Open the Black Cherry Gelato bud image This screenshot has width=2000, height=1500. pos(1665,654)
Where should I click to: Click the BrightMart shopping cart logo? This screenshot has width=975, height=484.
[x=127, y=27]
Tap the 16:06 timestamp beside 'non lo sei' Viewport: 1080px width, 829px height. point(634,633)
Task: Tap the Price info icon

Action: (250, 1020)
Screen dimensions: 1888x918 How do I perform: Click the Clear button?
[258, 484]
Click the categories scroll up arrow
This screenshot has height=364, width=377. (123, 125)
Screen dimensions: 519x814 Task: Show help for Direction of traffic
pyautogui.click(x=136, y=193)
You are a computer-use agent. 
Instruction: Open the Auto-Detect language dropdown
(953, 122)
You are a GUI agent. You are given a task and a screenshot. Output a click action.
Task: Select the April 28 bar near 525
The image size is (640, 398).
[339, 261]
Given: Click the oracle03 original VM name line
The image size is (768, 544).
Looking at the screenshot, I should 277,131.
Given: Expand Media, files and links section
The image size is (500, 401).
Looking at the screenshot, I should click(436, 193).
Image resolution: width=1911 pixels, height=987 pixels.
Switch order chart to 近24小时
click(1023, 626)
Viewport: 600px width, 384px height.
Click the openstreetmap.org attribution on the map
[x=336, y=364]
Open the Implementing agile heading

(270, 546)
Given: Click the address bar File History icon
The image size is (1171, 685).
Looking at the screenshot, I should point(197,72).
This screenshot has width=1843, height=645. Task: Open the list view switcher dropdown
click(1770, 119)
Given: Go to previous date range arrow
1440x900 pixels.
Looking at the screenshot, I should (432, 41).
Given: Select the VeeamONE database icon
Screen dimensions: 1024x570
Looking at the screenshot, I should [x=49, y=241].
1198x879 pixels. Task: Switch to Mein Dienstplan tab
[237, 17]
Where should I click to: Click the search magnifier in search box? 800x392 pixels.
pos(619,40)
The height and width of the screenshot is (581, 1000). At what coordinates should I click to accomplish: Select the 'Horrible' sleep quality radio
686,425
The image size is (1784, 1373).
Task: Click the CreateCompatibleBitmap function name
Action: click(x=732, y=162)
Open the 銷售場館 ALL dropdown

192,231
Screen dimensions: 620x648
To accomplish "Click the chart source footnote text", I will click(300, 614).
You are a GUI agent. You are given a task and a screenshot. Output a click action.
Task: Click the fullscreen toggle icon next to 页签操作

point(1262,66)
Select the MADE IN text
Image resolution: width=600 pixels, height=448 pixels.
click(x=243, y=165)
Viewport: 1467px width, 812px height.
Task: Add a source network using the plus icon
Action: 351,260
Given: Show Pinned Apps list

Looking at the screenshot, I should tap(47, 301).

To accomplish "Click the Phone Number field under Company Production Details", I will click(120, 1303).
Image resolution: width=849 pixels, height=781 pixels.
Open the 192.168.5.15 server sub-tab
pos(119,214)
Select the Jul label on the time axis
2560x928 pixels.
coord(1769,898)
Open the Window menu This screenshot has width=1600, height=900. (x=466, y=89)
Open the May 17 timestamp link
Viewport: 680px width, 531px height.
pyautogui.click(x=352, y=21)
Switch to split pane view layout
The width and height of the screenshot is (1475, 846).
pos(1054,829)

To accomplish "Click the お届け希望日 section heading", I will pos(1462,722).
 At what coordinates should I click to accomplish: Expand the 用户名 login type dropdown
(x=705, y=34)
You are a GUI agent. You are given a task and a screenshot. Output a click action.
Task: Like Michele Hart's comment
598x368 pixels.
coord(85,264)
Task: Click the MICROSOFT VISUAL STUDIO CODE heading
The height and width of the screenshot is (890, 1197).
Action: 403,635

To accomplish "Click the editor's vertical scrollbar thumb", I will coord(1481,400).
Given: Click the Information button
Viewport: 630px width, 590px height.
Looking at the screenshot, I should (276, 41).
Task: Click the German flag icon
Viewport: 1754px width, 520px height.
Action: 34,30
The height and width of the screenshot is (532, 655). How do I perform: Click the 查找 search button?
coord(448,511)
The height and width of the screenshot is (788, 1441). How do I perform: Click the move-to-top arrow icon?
:::::
Problem to solve | Word for word, write out the data.

Answer to this exercise |
Open the Black Cherry Gelato bud image This screenshot has width=2000, height=1500. pos(1665,654)
Where should I click to: Click the BrightMart shopping cart logo? This screenshot has width=975, height=484.
[x=127, y=27]
Tap the 16:06 timestamp beside 'non lo sei' Viewport: 1080px width, 829px height. point(634,633)
Task: Tap the Price info icon

Action: (250, 1020)
Screen dimensions: 1888x918 How do I perform: Click the Clear button?
[258, 484]
Click the categories scroll up arrow
This screenshot has height=364, width=377. (123, 125)
Screen dimensions: 519x814 Task: Show help for Direction of traffic
pyautogui.click(x=136, y=193)
You are a computer-use agent. 
Instruction: Open the Auto-Detect language dropdown
(953, 122)
You are a GUI agent. You are given a task and a screenshot. Output a click action.
Task: Select the April 28 bar near 525
The image size is (640, 398).
[339, 261]
Given: Click the oracle03 original VM name line
The image size is (768, 544).
Looking at the screenshot, I should 277,131.
Given: Expand Media, files and links section
The image size is (500, 401).
Looking at the screenshot, I should click(436, 193).
Image resolution: width=1911 pixels, height=987 pixels.
Switch order chart to 近24小时
click(1023, 626)
Viewport: 600px width, 384px height.
Click the openstreetmap.org attribution on the map
[x=336, y=364]
Open the Implementing agile heading

(270, 546)
Given: Click the address bar File History icon
The image size is (1171, 685).
Looking at the screenshot, I should point(197,72).
This screenshot has width=1843, height=645. Task: Open the list view switcher dropdown
click(1770, 119)
Given: Go to previous date range arrow
1440x900 pixels.
Looking at the screenshot, I should (432, 41).
Given: Select the VeeamONE database icon
Screen dimensions: 1024x570
Looking at the screenshot, I should [x=49, y=241].
1198x879 pixels. Task: Switch to Mein Dienstplan tab
[237, 17]
Where should I click to: Click the search magnifier in search box? 800x392 pixels.
pos(619,40)
The height and width of the screenshot is (581, 1000). At what coordinates should I click to accomplish: Select the 'Horrible' sleep quality radio
686,425
The image size is (1784, 1373).
Task: Click the CreateCompatibleBitmap function name
Action: click(x=732, y=162)
Open the 銷售場館 ALL dropdown

192,231
Screen dimensions: 620x648
To accomplish "Click the chart source footnote text", I will click(300, 614).
You are a GUI agent. You are given a task and a screenshot. Output a click action.
Task: Click the fullscreen toggle icon next to 页签操作

point(1262,66)
Select the MADE IN text
Image resolution: width=600 pixels, height=448 pixels.
click(x=243, y=165)
Viewport: 1467px width, 812px height.
Task: Add a source network using the plus icon
Action: 351,260
Given: Show Pinned Apps list

Looking at the screenshot, I should tap(47, 301).

To accomplish "Click the Phone Number field under Company Production Details", I will click(120, 1303).
Image resolution: width=849 pixels, height=781 pixels.
Open the 192.168.5.15 server sub-tab
pos(119,214)
Select the Jul label on the time axis
2560x928 pixels.
coord(1769,898)
Open the Window menu This screenshot has width=1600, height=900. (x=466, y=89)
Open the May 17 timestamp link
Viewport: 680px width, 531px height.
pyautogui.click(x=352, y=21)
Switch to split pane view layout
The width and height of the screenshot is (1475, 846).
pos(1054,829)

To accomplish "Click the お届け希望日 section heading", I will pos(1462,722).
 At what coordinates should I click to accomplish: Expand the 用户名 login type dropdown
(x=705, y=34)
You are a GUI agent. You are given a task and a screenshot. Output a click action.
Task: Like Michele Hart's comment
598x368 pixels.
coord(85,264)
Task: Click the MICROSOFT VISUAL STUDIO CODE heading
The height and width of the screenshot is (890, 1197).
Action: 403,635

To accomplish "Click the editor's vertical scrollbar thumb", I will coord(1481,400).
Given: Click the Information button
Viewport: 630px width, 590px height.
Looking at the screenshot, I should (276, 41).
Task: Click the German flag icon
Viewport: 1754px width, 520px height.
Action: 34,30
The height and width of the screenshot is (532, 655). How do I perform: Click the 查找 search button?
coord(448,511)
The height and width of the screenshot is (788, 1441). How do I perform: Click the move-to-top arrow icon?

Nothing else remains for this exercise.